Previous Topic: Java Agent Log FilesNext Topic: Mainframe Bridge


Java Agent Troubleshooting

Important: Investigate the target environment ahead of time and ensure that it has been tested, or test it yourself. Most Java agent issues are OS or JVM-dependent, instead of application-dependent. Be sure to follow the instructions in this documentation. If that does not help, this topic reviews the most common issues.

Most serious issues involving the DevTest Java Agent occur at start-up (for example, the agent is not found, or the process crashes or hangs). Generally, after you get past issues at start-up, you are in good shape. From there, it is a matter of tweaking the configuration or writing extensions.

Notes:

 

Error at startup: Error occurred during initialization of VM. Could not find agent library in absolute path...
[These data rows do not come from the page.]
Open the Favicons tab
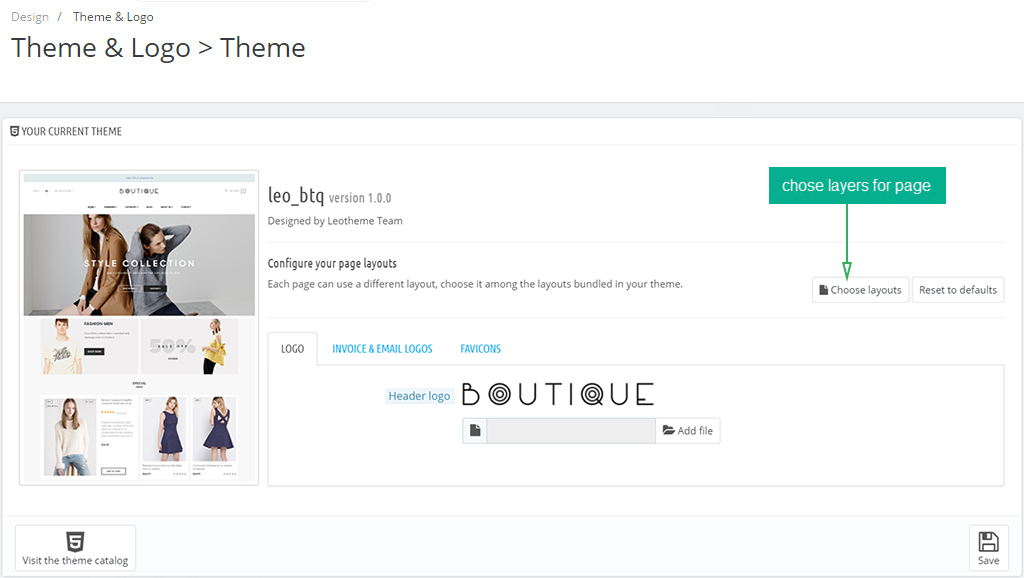Image resolution: width=1024 pixels, height=578 pixels. pyautogui.click(x=480, y=349)
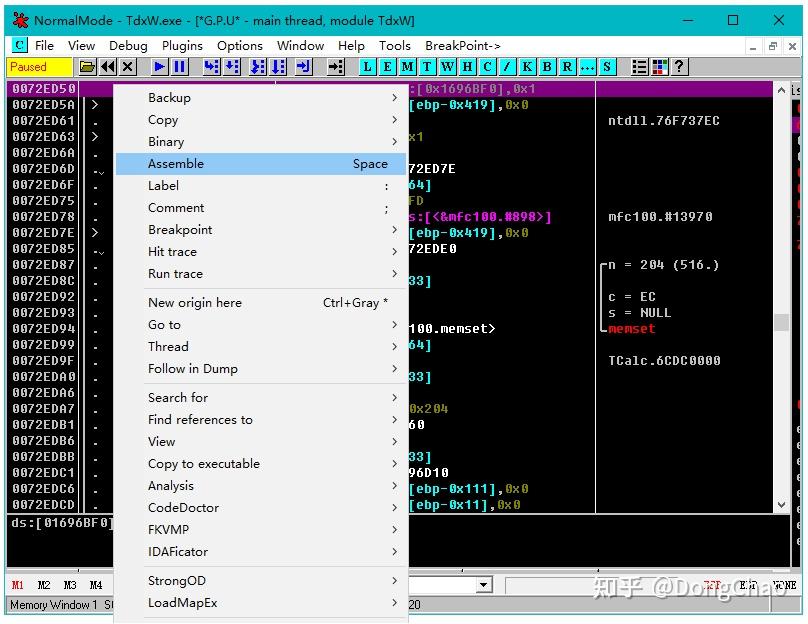Switch to the M2 memory tab

tap(44, 585)
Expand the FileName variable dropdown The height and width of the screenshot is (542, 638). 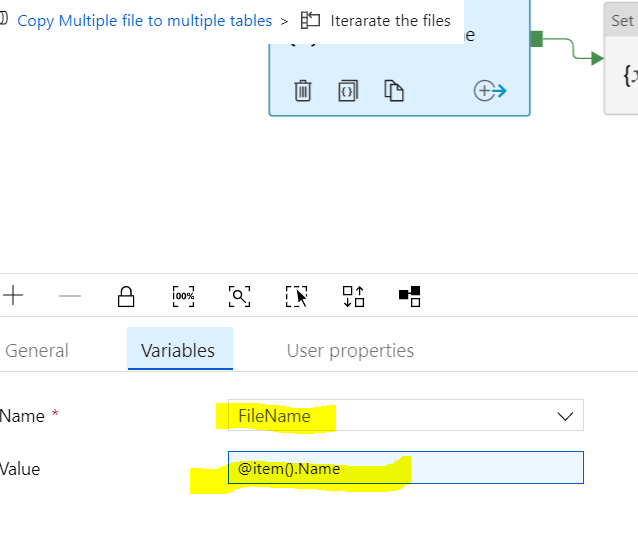coord(406,415)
Verify that the library is indeed in that path and is using the same architecture as Java (both 32 bit or 64 bit).

Also verify that the library is not missing any dependencies. For example, use depends.exe on Win32, otool -L on Mac OS X, or ldd -d on Linux and UNIX. If libraries are missing, ensure LD_LIBRARY_PATH is set to include the directories where they reside. Containers can override LD_LIBRARY_PATH in their start-up scripts. Do not assume that it is correctly set if you set it in a shell instead of from inside the script or a container-specific administration tool.

If ldd does not return cleanly, the agent does not run properly. Therefore, verifying ldd is the first thing to get right. If you cannot find an agent version for the operating system, consider using the pure Java agent.

 

The agent exits immediately (or shortly after starting the process).

If you see the message LISA AGENT: VM terminated, it is likely that the process ended normally. Several containers have launcher processes, and it is normal for them to exit quickly.

If you do not see this message or a crash dump happens (after ldd returns cleanly), you could have a legitimate agent bug. Notify Support and try the pure Java agent. If it still crashes or produces a dump, you could have a JVM bug. One such occurrence is for the IBM JVM 1.5 on some operating systems, caused by trying to instrument threads. In that case, try supplying the command-line JVM argument -Dlisa.debug=true.

 

The agent exits with the message "GetEnv on jvmdi returned -3 (JNI_EVERSION)".

Try specifying the command-line option: -Xsov to instruct the JVM to use its debug-enabled libraries. If that does not work (for example, you get an invalid option error message), then this operating system is not supported.

 

The agent exits with the message "UTF ERROR" ["../../../src/solaris/instrument/EncodingSupport_md.c":66]: ..."

The message can vary depending on the exact version of the operating system, the JVM, or both. The message typically has one of the following elements: UTF ERROR ["../../../src/solaris/instrument/EncodingSupport_md.c":66]: Failed to complete iconv_open() setup.

This issue is due to a bug in some Solaris JVMs when some language packs are not installed. To fix this issue, install the en-US language pack by running pkg install SUNWlang-enUS and then export LANG=en_US.UTF-8. Alternatively, you can try using the native agent.

 

Agent hangs or throws numerous exceptions at startup (LinkageErrors, CircularityErrors, and so on).

A side effect of instrumenting Java bytecode using Java is that it can subtly change some of the class-loading order for early classes (java.* and such), resulting in a deadlock or bytecode verification errors.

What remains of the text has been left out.